• _Records provided_
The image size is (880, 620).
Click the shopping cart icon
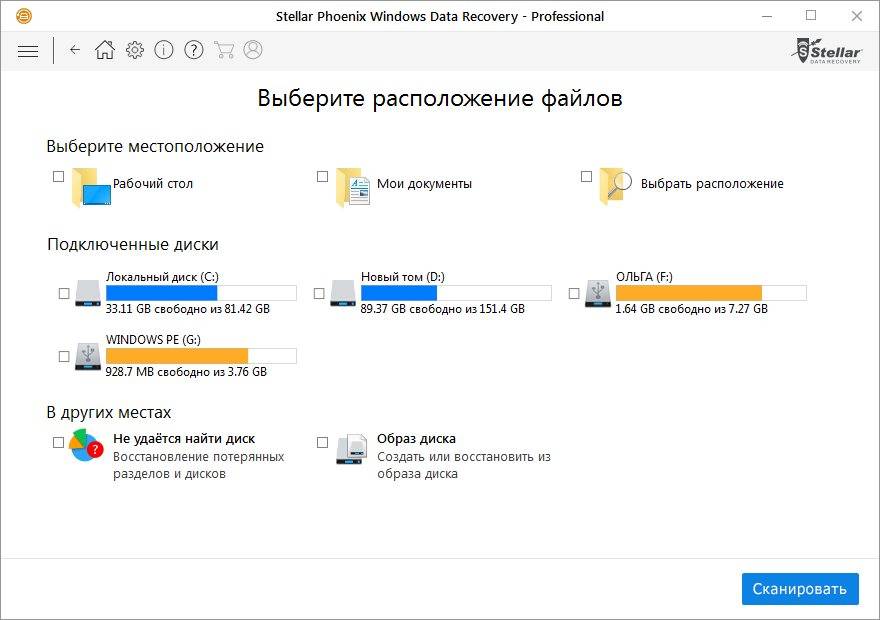coord(224,50)
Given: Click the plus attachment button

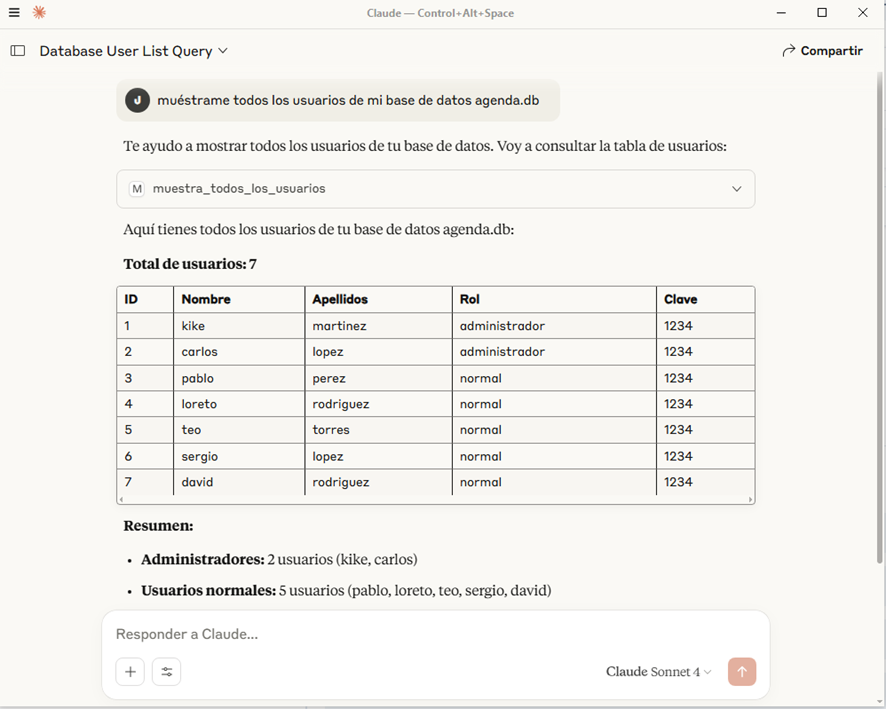Looking at the screenshot, I should pyautogui.click(x=130, y=672).
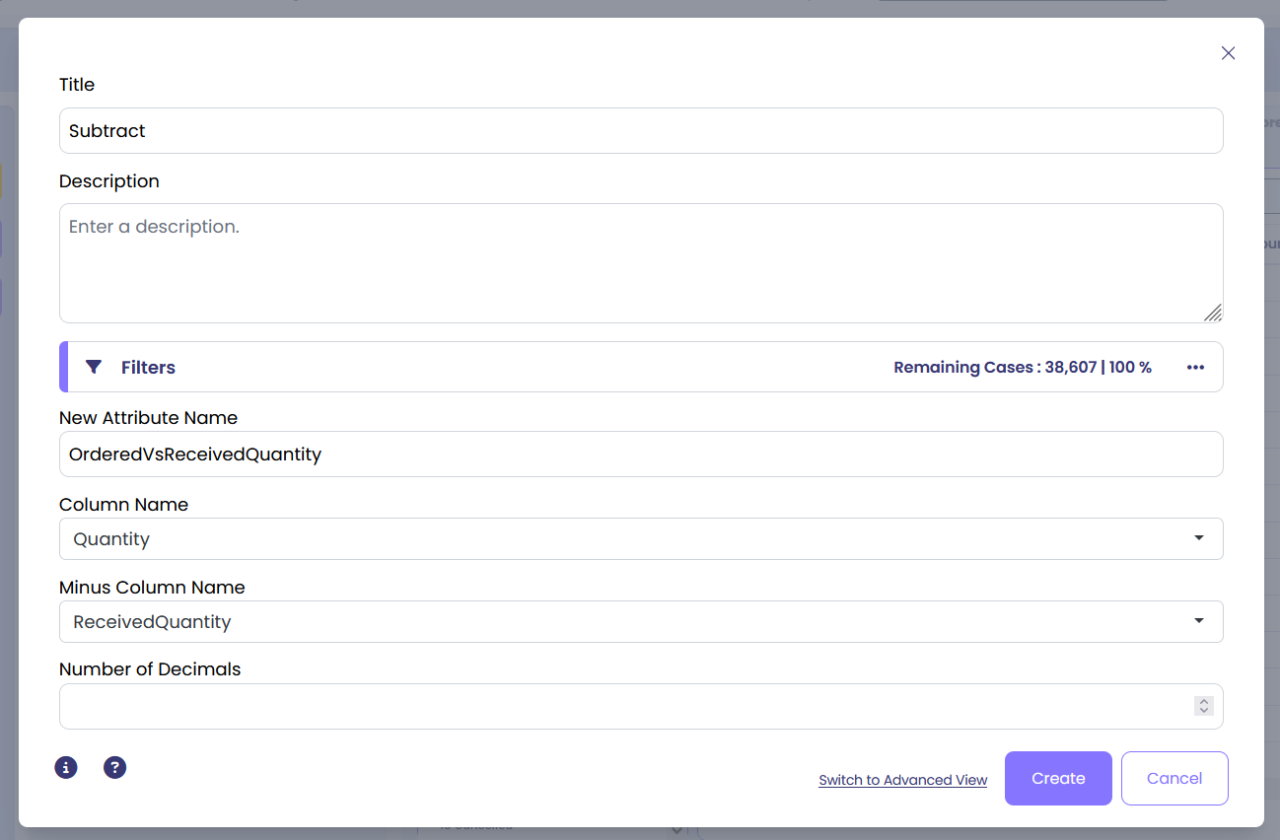Click the funnel icon beside Filters
This screenshot has width=1280, height=840.
click(93, 367)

• _Your task_
Copy every item above word for word, omitting the pictures.

• _Expected answer_
The image size is (880, 620).
Click the shopping cart icon
coord(224,50)
Given: Click the plus attachment button

Looking at the screenshot, I should pyautogui.click(x=130, y=672).
Click the funnel icon beside Filters
This screenshot has width=1280, height=840.
click(93, 367)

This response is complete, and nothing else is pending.